Document

This marks the first discovery of a planet around a star beyond Earth's solar system using gravitational microlensing. A star or planet can act as a cosmic lens to magnify and brighten a more distant star lined up behind it. The gravitational field of the foreground star bends and focuses light, like a glass lens bending and focusing starlight in a telescope. Albert Einstein predicted this effect in his theory of general relativity and confirmed it with our Sun.

"The real strength of microlensing is its ability to detect low-mass planets," said Dr. Ian Bond of the Institute for Astronomy in Edinburgh, Scotland, lead author of a paper appearing in the May 10 Astrophysical Journal Letters. The discovery was made possible through cooperation between two international research teams: Microlensing Observations in Astrophysics (Moa) and Optical Gravitational Lensing Experiment (Ogle). Well-equipped amateur astronomers might use this technique to follow up future discoveries and help confirm planets around other stars.

The newly discovered star-planet system is 17,000 light years away, in the constellation Sagittarius. The planet, orbiting a red dwarf parent star, is most likely one-and-a-half times bigger than Jupiter. The planet and star are three times farther apart than Earth and the Sun. Together, they magnify a farther, background star some 24,000 light years away, near the Milky Way center.

In most prior microlensing observations, scientists saw a typical brightening pattern, or light curve, indicating a star's gravitational pull was affecting light from an object behind it. The latest observations revealed extra spikes of brightness, indicating the existence of two massive objects. By analyzing the precise shape of the light curve, Bond and his team determined one smaller object is only 0.4 percent the mass of a second, larger object. They concluded the smaller object must be a planet orbiting its parent star.

Dr. Bohdan Paczynski of Princeton University, Princeton, N.J., an OGLE team member, first proposed using gravitational microlensing to detect dark matter in 1986. In 1991, Paczynski and his student, Shude Mao, proposed using microlensing to detect extrasolar planets. Two years later, three groups reported the first detection of gravitational microlensing by stars. Earlier claims of planet discoveries with microlensing are not regarded as definitive, since they had too few observations of the apparent planetary brightness variations.

Short exercise A
Restate word for word the part of the microlensing passage between "This marks the" and "with our Sun.", inclusive.

Exercise input
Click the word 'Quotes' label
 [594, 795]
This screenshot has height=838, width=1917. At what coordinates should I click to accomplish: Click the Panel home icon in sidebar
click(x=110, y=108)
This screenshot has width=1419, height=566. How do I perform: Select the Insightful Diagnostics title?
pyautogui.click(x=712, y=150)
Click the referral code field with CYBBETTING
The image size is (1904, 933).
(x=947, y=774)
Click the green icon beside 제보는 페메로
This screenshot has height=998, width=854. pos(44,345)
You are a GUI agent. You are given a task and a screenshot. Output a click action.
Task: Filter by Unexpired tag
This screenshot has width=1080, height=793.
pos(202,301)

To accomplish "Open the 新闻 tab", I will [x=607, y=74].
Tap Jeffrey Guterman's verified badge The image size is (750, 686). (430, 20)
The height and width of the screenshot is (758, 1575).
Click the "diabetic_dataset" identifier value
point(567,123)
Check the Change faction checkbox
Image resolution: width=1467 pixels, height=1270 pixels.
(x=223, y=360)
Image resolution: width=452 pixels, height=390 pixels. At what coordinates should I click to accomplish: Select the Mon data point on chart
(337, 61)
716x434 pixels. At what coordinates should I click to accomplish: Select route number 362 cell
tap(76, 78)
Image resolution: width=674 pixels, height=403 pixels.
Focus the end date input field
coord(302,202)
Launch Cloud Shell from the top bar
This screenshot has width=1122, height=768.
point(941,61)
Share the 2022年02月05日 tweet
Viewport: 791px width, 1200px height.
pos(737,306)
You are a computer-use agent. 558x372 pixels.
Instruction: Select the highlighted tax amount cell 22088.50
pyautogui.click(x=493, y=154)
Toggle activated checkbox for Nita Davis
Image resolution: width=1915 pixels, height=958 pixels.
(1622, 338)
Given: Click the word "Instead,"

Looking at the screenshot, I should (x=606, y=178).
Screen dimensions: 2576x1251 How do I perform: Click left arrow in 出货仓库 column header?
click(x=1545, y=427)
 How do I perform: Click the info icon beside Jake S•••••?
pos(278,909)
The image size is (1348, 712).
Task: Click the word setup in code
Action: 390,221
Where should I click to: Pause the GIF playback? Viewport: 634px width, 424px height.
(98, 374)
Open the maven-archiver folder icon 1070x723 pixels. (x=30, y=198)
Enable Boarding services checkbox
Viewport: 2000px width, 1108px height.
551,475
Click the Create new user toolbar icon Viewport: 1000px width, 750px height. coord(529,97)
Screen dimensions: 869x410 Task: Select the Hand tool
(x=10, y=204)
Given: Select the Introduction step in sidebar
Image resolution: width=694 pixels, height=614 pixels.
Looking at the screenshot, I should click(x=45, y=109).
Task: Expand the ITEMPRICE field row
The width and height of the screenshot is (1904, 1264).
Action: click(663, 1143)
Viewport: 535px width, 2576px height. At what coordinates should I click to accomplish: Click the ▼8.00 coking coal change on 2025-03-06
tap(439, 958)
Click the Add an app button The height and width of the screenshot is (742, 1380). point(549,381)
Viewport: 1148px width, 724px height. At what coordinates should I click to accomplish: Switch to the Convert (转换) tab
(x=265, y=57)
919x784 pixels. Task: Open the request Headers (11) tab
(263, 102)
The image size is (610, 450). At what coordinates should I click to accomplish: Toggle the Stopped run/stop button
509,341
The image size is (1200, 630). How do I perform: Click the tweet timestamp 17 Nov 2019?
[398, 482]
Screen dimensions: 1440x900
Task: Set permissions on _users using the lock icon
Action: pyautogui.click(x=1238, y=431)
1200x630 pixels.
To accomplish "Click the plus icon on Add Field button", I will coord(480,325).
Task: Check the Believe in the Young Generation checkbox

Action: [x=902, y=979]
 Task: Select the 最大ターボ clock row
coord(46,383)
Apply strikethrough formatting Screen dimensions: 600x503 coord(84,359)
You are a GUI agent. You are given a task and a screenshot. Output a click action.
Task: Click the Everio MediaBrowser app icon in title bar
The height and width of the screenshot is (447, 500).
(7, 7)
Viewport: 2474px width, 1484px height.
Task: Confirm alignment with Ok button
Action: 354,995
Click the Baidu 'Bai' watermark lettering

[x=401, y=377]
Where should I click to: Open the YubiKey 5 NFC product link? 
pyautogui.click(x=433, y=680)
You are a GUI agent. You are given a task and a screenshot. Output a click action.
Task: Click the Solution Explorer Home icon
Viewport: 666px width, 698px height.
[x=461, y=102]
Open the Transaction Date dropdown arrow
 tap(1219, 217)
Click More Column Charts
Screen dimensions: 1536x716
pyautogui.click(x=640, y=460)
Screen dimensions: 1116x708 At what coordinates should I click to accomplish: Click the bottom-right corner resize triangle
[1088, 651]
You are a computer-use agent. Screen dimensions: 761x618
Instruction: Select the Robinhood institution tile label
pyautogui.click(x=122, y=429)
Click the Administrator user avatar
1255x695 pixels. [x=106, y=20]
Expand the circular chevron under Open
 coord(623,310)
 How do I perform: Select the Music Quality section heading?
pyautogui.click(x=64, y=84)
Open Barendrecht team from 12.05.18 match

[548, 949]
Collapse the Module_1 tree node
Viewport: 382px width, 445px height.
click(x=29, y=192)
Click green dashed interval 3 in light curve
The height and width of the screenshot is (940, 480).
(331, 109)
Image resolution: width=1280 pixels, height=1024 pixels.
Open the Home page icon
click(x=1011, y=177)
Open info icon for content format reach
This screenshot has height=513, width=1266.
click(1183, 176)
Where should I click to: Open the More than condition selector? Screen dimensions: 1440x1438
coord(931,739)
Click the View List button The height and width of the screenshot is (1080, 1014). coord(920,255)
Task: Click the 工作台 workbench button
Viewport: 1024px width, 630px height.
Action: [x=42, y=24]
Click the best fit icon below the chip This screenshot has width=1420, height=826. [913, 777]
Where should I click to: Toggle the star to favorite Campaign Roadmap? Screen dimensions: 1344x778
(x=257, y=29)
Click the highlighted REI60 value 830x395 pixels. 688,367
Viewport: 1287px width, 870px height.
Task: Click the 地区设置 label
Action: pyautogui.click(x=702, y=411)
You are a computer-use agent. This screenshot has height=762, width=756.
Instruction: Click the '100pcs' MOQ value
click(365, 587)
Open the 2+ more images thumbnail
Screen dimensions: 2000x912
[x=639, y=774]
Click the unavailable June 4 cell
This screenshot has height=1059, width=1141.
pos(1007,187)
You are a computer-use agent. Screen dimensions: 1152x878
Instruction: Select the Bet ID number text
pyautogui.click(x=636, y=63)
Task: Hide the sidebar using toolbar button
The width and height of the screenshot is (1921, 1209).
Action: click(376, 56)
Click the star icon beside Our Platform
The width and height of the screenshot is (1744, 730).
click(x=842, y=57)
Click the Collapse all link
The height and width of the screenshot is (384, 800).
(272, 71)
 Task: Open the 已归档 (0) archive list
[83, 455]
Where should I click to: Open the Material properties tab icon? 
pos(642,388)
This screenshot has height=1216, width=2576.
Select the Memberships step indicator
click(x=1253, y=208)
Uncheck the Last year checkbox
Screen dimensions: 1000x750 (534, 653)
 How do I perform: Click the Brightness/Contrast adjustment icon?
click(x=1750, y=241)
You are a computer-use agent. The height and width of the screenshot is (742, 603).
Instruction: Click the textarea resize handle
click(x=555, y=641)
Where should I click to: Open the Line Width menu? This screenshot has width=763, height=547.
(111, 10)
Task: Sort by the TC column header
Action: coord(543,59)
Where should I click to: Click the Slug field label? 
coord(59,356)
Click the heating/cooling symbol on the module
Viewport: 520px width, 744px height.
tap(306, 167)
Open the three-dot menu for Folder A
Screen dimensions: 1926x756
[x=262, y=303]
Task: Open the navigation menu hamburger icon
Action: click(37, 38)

Short exercise B
Rename "Instruction" to "Command" in the entries between the lines holding "You are a computer-use agent. This" and "click(x=1750, y=241)", inclusive. Give back only those lines, with everything else unchanged.

Solution A
This marks the first discovery of a planet around a star beyond Earth's solar system using gravitational microlensing. A star or planet can act as a cosmic lens to magnify and brighten a more distant star lined up behind it. The gravitational field of the foreground star bends and focuses light, like a glass lens bending and focusing starlight in a telescope. Albert Einstein predicted this effect in his theory of general relativity and confirmed it with our Sun.

Solution B
You are a computer-use agent. This screenshot has height=762, width=756.
Command: Click the '100pcs' MOQ value
click(365, 587)
Open the 2+ more images thumbnail
Screen dimensions: 2000x912
[x=639, y=774]
Click the unavailable June 4 cell
This screenshot has height=1059, width=1141.
pos(1007,187)
You are a computer-use agent. Screen dimensions: 1152x878
Command: Select the Bet ID number text
pyautogui.click(x=636, y=63)
Task: Hide the sidebar using toolbar button
The width and height of the screenshot is (1921, 1209).
Action: click(376, 56)
Click the star icon beside Our Platform
The width and height of the screenshot is (1744, 730).
click(x=842, y=57)
Click the Collapse all link
The height and width of the screenshot is (384, 800).
(272, 71)
 Task: Open the 已归档 (0) archive list
[83, 455]
Where should I click to: Open the Material properties tab icon? 
pos(642,388)
This screenshot has height=1216, width=2576.
Select the Memberships step indicator
click(x=1253, y=208)
Uncheck the Last year checkbox
Screen dimensions: 1000x750 (534, 653)
 How do I perform: Click the Brightness/Contrast adjustment icon?
click(x=1750, y=241)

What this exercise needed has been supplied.